Exercise directions: All entries must be returned precisely as they appear.

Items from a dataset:
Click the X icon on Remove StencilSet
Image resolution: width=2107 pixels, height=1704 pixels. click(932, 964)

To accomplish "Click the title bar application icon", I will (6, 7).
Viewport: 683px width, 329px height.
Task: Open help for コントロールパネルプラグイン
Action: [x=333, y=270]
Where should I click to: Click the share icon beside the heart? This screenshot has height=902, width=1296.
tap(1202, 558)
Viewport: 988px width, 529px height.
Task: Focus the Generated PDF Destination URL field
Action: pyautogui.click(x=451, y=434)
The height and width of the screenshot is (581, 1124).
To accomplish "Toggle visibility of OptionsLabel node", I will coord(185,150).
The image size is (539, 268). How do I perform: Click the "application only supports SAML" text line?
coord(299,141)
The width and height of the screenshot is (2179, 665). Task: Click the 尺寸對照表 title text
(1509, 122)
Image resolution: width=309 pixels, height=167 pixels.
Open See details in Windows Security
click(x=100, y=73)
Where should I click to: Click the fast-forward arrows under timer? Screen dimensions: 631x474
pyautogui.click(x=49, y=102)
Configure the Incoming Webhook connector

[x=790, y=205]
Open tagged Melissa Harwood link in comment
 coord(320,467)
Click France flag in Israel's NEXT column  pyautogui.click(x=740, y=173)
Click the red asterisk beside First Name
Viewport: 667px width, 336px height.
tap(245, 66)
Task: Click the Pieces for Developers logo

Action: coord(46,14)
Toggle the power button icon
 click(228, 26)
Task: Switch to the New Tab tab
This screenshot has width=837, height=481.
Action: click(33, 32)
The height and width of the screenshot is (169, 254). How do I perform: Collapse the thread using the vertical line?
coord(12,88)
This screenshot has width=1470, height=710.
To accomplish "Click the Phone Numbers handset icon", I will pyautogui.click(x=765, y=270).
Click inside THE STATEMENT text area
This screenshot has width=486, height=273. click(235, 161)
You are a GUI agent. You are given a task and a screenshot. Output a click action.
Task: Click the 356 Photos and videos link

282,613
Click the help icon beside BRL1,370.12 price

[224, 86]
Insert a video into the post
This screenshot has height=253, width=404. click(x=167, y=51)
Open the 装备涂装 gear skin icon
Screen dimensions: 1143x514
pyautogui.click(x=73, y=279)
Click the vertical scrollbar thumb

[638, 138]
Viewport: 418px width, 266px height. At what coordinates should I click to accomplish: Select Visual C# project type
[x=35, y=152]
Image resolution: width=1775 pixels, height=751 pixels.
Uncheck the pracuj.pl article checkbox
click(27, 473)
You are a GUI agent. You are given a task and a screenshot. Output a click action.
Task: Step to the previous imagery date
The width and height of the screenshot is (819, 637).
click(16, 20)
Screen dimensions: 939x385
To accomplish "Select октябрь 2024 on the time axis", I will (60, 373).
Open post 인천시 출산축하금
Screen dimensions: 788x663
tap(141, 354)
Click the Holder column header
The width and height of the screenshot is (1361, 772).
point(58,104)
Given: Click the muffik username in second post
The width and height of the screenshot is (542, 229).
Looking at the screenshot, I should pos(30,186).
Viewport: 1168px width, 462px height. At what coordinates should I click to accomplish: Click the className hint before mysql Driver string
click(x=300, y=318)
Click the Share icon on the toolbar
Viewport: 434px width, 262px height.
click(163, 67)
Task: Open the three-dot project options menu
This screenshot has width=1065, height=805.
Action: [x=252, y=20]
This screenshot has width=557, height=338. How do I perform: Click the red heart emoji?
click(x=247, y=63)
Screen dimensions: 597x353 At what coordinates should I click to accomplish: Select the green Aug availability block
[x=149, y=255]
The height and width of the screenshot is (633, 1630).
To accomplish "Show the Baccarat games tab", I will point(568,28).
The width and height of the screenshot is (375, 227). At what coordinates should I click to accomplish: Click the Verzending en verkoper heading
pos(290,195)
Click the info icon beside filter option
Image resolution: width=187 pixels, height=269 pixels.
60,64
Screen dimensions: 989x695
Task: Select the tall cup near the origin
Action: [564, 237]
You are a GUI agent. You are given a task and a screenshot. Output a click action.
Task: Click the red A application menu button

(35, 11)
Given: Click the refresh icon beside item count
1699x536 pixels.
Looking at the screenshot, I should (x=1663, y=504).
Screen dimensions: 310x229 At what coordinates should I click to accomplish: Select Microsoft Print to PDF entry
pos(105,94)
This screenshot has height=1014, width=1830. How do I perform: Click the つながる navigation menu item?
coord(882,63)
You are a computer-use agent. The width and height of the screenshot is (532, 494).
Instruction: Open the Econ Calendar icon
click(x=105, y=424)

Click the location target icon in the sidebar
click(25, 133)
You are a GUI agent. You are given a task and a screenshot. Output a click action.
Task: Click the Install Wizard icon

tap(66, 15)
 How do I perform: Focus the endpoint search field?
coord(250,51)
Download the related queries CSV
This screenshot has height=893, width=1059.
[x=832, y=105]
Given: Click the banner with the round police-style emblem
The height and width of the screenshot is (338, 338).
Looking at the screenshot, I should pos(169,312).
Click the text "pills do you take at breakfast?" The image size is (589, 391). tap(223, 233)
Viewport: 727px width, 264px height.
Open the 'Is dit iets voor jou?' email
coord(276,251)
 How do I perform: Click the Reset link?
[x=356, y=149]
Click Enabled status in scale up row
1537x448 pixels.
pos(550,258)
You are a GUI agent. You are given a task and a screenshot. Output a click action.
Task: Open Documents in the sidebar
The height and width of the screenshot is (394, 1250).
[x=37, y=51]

Response area:
Click the X icon on Remove StencilSet
Image resolution: width=2107 pixels, height=1704 pixels. click(932, 964)

To accomplish "Click the title bar application icon", I will (6, 7).
Viewport: 683px width, 329px height.
Task: Open help for コントロールパネルプラグイン
Action: [x=333, y=270]
Where should I click to: Click the share icon beside the heart? This screenshot has height=902, width=1296.
tap(1202, 558)
Viewport: 988px width, 529px height.
Task: Focus the Generated PDF Destination URL field
Action: pyautogui.click(x=451, y=434)
The height and width of the screenshot is (581, 1124).
To accomplish "Toggle visibility of OptionsLabel node", I will coord(185,150).
The image size is (539, 268). How do I perform: Click the "application only supports SAML" text line?
coord(299,141)
The width and height of the screenshot is (2179, 665). Task: Click the 尺寸對照表 title text
(1509, 122)
Image resolution: width=309 pixels, height=167 pixels.
Open See details in Windows Security
click(x=100, y=73)
Where should I click to: Click the fast-forward arrows under timer? Screen dimensions: 631x474
pyautogui.click(x=49, y=102)
Configure the Incoming Webhook connector

[x=790, y=205]
Open tagged Melissa Harwood link in comment
 coord(320,467)
Click France flag in Israel's NEXT column  pyautogui.click(x=740, y=173)
Click the red asterisk beside First Name
Viewport: 667px width, 336px height.
tap(245, 66)
Task: Click the Pieces for Developers logo

Action: coord(46,14)
Toggle the power button icon
 click(228, 26)
Task: Switch to the New Tab tab
This screenshot has width=837, height=481.
Action: click(33, 32)
The height and width of the screenshot is (169, 254). How do I perform: Collapse the thread using the vertical line?
coord(12,88)
This screenshot has width=1470, height=710.
To accomplish "Click the Phone Numbers handset icon", I will pyautogui.click(x=765, y=270).
Click inside THE STATEMENT text area
This screenshot has width=486, height=273. click(235, 161)
You are a GUI agent. You are given a task and a screenshot. Output a click action.
Task: Click the 356 Photos and videos link

282,613
Click the help icon beside BRL1,370.12 price

[224, 86]
Insert a video into the post
This screenshot has height=253, width=404. click(x=167, y=51)
Open the 装备涂装 gear skin icon
Screen dimensions: 1143x514
pyautogui.click(x=73, y=279)
Click the vertical scrollbar thumb

[638, 138]
Viewport: 418px width, 266px height. At what coordinates should I click to accomplish: Select Visual C# project type
[x=35, y=152]
Image resolution: width=1775 pixels, height=751 pixels.
Uncheck the pracuj.pl article checkbox
click(27, 473)
You are a GUI agent. You are given a task and a screenshot. Output a click action.
Task: Step to the previous imagery date
The width and height of the screenshot is (819, 637).
click(16, 20)
Screen dimensions: 939x385
To accomplish "Select октябрь 2024 on the time axis", I will (60, 373).
Open post 인천시 출산축하금
Screen dimensions: 788x663
tap(141, 354)
Click the Holder column header
The width and height of the screenshot is (1361, 772).
point(58,104)
Given: Click the muffik username in second post
The width and height of the screenshot is (542, 229).
Looking at the screenshot, I should pos(30,186).
Viewport: 1168px width, 462px height. At what coordinates should I click to accomplish: Click the className hint before mysql Driver string
click(x=300, y=318)
Click the Share icon on the toolbar
Viewport: 434px width, 262px height.
click(163, 67)
Task: Open the three-dot project options menu
This screenshot has width=1065, height=805.
Action: [x=252, y=20]
This screenshot has width=557, height=338. How do I perform: Click the red heart emoji?
click(x=247, y=63)
Screen dimensions: 597x353 At what coordinates should I click to accomplish: Select the green Aug availability block
[x=149, y=255]
The height and width of the screenshot is (633, 1630).
To accomplish "Show the Baccarat games tab", I will point(568,28).
The width and height of the screenshot is (375, 227). At what coordinates should I click to accomplish: Click the Verzending en verkoper heading
pos(290,195)
Click the info icon beside filter option
Image resolution: width=187 pixels, height=269 pixels.
60,64
Screen dimensions: 989x695
Task: Select the tall cup near the origin
Action: [564, 237]
You are a GUI agent. You are given a task and a screenshot. Output a click action.
Task: Click the red A application menu button

(35, 11)
Given: Click the refresh icon beside item count
1699x536 pixels.
Looking at the screenshot, I should (x=1663, y=504).
Screen dimensions: 310x229 At what coordinates should I click to accomplish: Select Microsoft Print to PDF entry
pos(105,94)
This screenshot has height=1014, width=1830. How do I perform: Click the つながる navigation menu item?
coord(882,63)
You are a computer-use agent. The width and height of the screenshot is (532, 494).
Instruction: Open the Econ Calendar icon
click(x=105, y=424)

Click the location target icon in the sidebar
click(25, 133)
You are a GUI agent. You are given a task and a screenshot. Output a click action.
Task: Click the Install Wizard icon

tap(66, 15)
 How do I perform: Focus the endpoint search field?
coord(250,51)
Download the related queries CSV
This screenshot has height=893, width=1059.
[x=832, y=105]
Given: Click the banner with the round police-style emblem
The height and width of the screenshot is (338, 338).
Looking at the screenshot, I should pos(169,312).
Click the text "pills do you take at breakfast?" The image size is (589, 391). tap(223, 233)
Viewport: 727px width, 264px height.
Open the 'Is dit iets voor jou?' email
coord(276,251)
 How do I perform: Click the Reset link?
[x=356, y=149]
Click Enabled status in scale up row
1537x448 pixels.
pos(550,258)
You are a GUI agent. You are given a task and a screenshot. Output a click action.
Task: Open Documents in the sidebar
The height and width of the screenshot is (394, 1250).
[x=37, y=51]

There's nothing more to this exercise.